Task directions: In your answer, transcribe all of the data exactly.

Collected data entries:
###

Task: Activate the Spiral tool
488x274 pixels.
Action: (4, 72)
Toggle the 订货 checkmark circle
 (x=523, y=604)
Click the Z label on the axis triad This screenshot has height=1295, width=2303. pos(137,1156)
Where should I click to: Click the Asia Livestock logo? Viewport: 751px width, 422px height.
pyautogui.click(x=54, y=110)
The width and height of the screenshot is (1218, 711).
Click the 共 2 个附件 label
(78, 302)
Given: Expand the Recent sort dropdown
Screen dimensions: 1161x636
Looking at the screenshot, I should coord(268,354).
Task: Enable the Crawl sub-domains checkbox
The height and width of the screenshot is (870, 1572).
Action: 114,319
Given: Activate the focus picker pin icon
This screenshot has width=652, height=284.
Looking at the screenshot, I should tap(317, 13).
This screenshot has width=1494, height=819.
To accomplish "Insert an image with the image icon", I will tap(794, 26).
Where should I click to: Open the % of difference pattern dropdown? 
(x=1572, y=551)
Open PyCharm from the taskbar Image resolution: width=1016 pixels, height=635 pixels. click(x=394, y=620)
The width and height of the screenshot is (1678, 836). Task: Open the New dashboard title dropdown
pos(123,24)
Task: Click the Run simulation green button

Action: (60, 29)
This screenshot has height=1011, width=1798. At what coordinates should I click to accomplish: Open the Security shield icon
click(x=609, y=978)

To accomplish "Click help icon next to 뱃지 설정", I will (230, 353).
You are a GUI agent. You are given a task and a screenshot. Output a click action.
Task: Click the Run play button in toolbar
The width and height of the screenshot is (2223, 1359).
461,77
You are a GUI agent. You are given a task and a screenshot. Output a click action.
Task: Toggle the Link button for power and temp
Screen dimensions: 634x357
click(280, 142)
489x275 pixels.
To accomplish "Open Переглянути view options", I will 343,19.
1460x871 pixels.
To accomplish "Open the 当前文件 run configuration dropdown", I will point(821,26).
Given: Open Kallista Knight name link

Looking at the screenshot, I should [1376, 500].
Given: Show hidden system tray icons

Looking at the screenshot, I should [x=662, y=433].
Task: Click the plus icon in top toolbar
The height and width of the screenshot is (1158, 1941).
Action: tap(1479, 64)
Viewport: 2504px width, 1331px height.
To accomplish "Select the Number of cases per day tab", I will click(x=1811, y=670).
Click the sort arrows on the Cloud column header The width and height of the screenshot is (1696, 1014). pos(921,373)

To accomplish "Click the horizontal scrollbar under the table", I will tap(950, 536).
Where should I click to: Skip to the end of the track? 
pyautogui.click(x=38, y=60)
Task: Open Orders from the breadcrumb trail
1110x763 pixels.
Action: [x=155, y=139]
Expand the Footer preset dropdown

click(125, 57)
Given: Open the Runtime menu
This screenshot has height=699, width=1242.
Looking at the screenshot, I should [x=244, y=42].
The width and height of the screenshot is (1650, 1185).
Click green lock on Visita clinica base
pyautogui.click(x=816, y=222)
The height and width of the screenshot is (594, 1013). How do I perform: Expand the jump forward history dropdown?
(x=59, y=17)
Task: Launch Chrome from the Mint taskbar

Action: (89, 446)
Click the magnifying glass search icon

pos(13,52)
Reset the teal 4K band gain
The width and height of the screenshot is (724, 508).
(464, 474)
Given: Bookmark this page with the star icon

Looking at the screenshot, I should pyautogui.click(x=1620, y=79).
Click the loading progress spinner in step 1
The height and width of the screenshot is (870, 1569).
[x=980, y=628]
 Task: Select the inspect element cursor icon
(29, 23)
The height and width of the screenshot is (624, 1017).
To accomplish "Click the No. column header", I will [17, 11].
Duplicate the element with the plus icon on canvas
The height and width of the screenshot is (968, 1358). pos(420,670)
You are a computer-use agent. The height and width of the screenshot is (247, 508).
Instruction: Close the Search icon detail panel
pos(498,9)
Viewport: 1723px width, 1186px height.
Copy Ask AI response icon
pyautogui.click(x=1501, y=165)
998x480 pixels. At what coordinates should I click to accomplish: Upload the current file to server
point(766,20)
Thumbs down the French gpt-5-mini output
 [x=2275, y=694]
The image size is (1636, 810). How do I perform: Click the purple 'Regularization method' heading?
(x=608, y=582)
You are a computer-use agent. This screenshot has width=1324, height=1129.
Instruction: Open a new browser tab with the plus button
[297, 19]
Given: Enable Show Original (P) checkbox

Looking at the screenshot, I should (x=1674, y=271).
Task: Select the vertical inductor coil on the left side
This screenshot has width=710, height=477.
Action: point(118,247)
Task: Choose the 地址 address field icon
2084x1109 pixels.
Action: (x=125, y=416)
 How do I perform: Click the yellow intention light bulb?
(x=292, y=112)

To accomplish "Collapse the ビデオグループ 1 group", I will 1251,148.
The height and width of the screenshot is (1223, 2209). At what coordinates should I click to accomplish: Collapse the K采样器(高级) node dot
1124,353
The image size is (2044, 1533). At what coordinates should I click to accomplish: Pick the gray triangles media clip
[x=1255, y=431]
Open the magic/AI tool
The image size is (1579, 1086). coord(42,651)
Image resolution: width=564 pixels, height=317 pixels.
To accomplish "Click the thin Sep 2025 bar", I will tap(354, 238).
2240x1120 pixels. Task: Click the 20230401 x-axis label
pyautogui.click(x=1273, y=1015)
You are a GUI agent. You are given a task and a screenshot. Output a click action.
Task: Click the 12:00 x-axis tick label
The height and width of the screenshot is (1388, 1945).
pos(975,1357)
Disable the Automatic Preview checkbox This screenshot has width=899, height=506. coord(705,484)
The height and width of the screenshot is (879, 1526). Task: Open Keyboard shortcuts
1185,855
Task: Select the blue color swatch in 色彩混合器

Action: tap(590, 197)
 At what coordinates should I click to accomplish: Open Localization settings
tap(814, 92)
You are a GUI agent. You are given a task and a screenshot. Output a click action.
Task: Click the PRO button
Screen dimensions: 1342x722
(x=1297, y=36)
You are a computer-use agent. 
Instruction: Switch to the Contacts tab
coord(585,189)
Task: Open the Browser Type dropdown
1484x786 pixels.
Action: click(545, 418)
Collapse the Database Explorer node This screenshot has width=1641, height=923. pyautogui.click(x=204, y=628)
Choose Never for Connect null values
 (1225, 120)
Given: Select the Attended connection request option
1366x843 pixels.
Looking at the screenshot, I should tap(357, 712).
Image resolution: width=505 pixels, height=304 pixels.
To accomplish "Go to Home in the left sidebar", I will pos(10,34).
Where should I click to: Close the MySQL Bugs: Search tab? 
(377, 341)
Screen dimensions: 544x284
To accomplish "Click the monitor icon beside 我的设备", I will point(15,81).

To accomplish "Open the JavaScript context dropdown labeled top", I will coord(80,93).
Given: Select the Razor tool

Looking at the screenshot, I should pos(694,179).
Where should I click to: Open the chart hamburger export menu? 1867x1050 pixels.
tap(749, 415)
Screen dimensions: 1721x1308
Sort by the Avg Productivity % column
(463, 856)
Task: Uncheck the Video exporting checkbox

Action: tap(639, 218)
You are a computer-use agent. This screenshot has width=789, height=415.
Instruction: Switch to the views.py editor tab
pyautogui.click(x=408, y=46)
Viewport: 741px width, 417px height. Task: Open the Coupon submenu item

###

Written solution:
Task: Activate the Spiral tool
488x274 pixels.
Action: (4, 72)
Toggle the 订货 checkmark circle
 (x=523, y=604)
Click the Z label on the axis triad This screenshot has height=1295, width=2303. pos(137,1156)
Where should I click to: Click the Asia Livestock logo? Viewport: 751px width, 422px height.
pyautogui.click(x=54, y=110)
The width and height of the screenshot is (1218, 711).
Click the 共 2 个附件 label
(78, 302)
Given: Expand the Recent sort dropdown
Screen dimensions: 1161x636
Looking at the screenshot, I should coord(268,354).
Task: Enable the Crawl sub-domains checkbox
The height and width of the screenshot is (870, 1572).
Action: 114,319
Given: Activate the focus picker pin icon
This screenshot has width=652, height=284.
Looking at the screenshot, I should tap(317, 13).
This screenshot has width=1494, height=819.
To accomplish "Insert an image with the image icon", I will tap(794, 26).
Where should I click to: Open the % of difference pattern dropdown? 
(x=1572, y=551)
Open PyCharm from the taskbar Image resolution: width=1016 pixels, height=635 pixels. click(x=394, y=620)
The width and height of the screenshot is (1678, 836). Task: Open the New dashboard title dropdown
pos(123,24)
Task: Click the Run simulation green button

Action: (60, 29)
This screenshot has height=1011, width=1798. At what coordinates should I click to accomplish: Open the Security shield icon
click(x=609, y=978)

To accomplish "Click help icon next to 뱃지 설정", I will (230, 353).
You are a GUI agent. You are given a task and a screenshot. Output a click action.
Task: Click the Run play button in toolbar
The width and height of the screenshot is (2223, 1359).
461,77
You are a GUI agent. You are given a task and a screenshot. Output a click action.
Task: Toggle the Link button for power and temp
Screen dimensions: 634x357
click(280, 142)
489x275 pixels.
To accomplish "Open Переглянути view options", I will 343,19.
1460x871 pixels.
To accomplish "Open the 当前文件 run configuration dropdown", I will point(821,26).
Given: Open Kallista Knight name link

Looking at the screenshot, I should [1376, 500].
Given: Show hidden system tray icons

Looking at the screenshot, I should [x=662, y=433].
Task: Click the plus icon in top toolbar
The height and width of the screenshot is (1158, 1941).
Action: tap(1479, 64)
Viewport: 2504px width, 1331px height.
To accomplish "Select the Number of cases per day tab", I will click(x=1811, y=670).
Click the sort arrows on the Cloud column header The width and height of the screenshot is (1696, 1014). pos(921,373)

To accomplish "Click the horizontal scrollbar under the table", I will tap(950, 536).
Where should I click to: Skip to the end of the track? 
pyautogui.click(x=38, y=60)
Task: Open Orders from the breadcrumb trail
1110x763 pixels.
Action: [x=155, y=139]
Expand the Footer preset dropdown

click(125, 57)
Given: Open the Runtime menu
This screenshot has height=699, width=1242.
Looking at the screenshot, I should [x=244, y=42].
The width and height of the screenshot is (1650, 1185).
Click green lock on Visita clinica base
pyautogui.click(x=816, y=222)
The height and width of the screenshot is (594, 1013). How do I perform: Expand the jump forward history dropdown?
(x=59, y=17)
Task: Launch Chrome from the Mint taskbar

Action: (89, 446)
Click the magnifying glass search icon

pos(13,52)
Reset the teal 4K band gain
The width and height of the screenshot is (724, 508).
(464, 474)
Given: Bookmark this page with the star icon

Looking at the screenshot, I should pyautogui.click(x=1620, y=79).
Click the loading progress spinner in step 1
The height and width of the screenshot is (870, 1569).
[x=980, y=628]
 Task: Select the inspect element cursor icon
(29, 23)
The height and width of the screenshot is (624, 1017).
To accomplish "Click the No. column header", I will [17, 11].
Duplicate the element with the plus icon on canvas
The height and width of the screenshot is (968, 1358). pos(420,670)
You are a computer-use agent. The height and width of the screenshot is (247, 508).
Instruction: Close the Search icon detail panel
pos(498,9)
Viewport: 1723px width, 1186px height.
Copy Ask AI response icon
pyautogui.click(x=1501, y=165)
998x480 pixels. At what coordinates should I click to accomplish: Upload the current file to server
point(766,20)
Thumbs down the French gpt-5-mini output
 [x=2275, y=694]
The image size is (1636, 810). How do I perform: Click the purple 'Regularization method' heading?
(x=608, y=582)
You are a computer-use agent. This screenshot has width=1324, height=1129.
Instruction: Open a new browser tab with the plus button
[297, 19]
Given: Enable Show Original (P) checkbox

Looking at the screenshot, I should (x=1674, y=271).
Task: Select the vertical inductor coil on the left side
This screenshot has width=710, height=477.
Action: point(118,247)
Task: Choose the 地址 address field icon
2084x1109 pixels.
Action: (x=125, y=416)
 How do I perform: Click the yellow intention light bulb?
(x=292, y=112)

To accomplish "Collapse the ビデオグループ 1 group", I will 1251,148.
The height and width of the screenshot is (1223, 2209). At what coordinates should I click to accomplish: Collapse the K采样器(高级) node dot
1124,353
The image size is (2044, 1533). At what coordinates should I click to accomplish: Pick the gray triangles media clip
[x=1255, y=431]
Open the magic/AI tool
The image size is (1579, 1086). coord(42,651)
Image resolution: width=564 pixels, height=317 pixels.
To accomplish "Click the thin Sep 2025 bar", I will tap(354, 238).
2240x1120 pixels. Task: Click the 20230401 x-axis label
pyautogui.click(x=1273, y=1015)
You are a GUI agent. You are given a task and a screenshot. Output a click action.
Task: Click the 12:00 x-axis tick label
The height and width of the screenshot is (1388, 1945).
pos(975,1357)
Disable the Automatic Preview checkbox This screenshot has width=899, height=506. coord(705,484)
The height and width of the screenshot is (879, 1526). Task: Open Keyboard shortcuts
1185,855
Task: Select the blue color swatch in 色彩混合器

Action: tap(590, 197)
 At what coordinates should I click to accomplish: Open Localization settings
tap(814, 92)
You are a GUI agent. You are given a task and a screenshot. Output a click action.
Task: Click the PRO button
Screen dimensions: 1342x722
(x=1297, y=36)
You are a computer-use agent. 
Instruction: Switch to the Contacts tab
coord(585,189)
Task: Open the Browser Type dropdown
1484x786 pixels.
Action: click(545, 418)
Collapse the Database Explorer node This screenshot has width=1641, height=923. pyautogui.click(x=204, y=628)
Choose Never for Connect null values
 (1225, 120)
Given: Select the Attended connection request option
1366x843 pixels.
Looking at the screenshot, I should tap(357, 712).
Image resolution: width=505 pixels, height=304 pixels.
To accomplish "Go to Home in the left sidebar", I will pos(10,34).
Where should I click to: Close the MySQL Bugs: Search tab? 
(377, 341)
Screen dimensions: 544x284
To accomplish "Click the monitor icon beside 我的设备", I will point(15,81).

To accomplish "Open the JavaScript context dropdown labeled top", I will coord(80,93).
Given: Select the Razor tool

Looking at the screenshot, I should pos(694,179).
Where should I click to: Open the chart hamburger export menu? 1867x1050 pixels.
tap(749, 415)
Screen dimensions: 1721x1308
Sort by the Avg Productivity % column
(463, 856)
Task: Uncheck the Video exporting checkbox

Action: tap(639, 218)
You are a computer-use agent. This screenshot has width=789, height=415.
Instruction: Switch to the views.py editor tab
pyautogui.click(x=408, y=46)
Viewport: 741px width, 417px height. Task: Open the Coupon submenu item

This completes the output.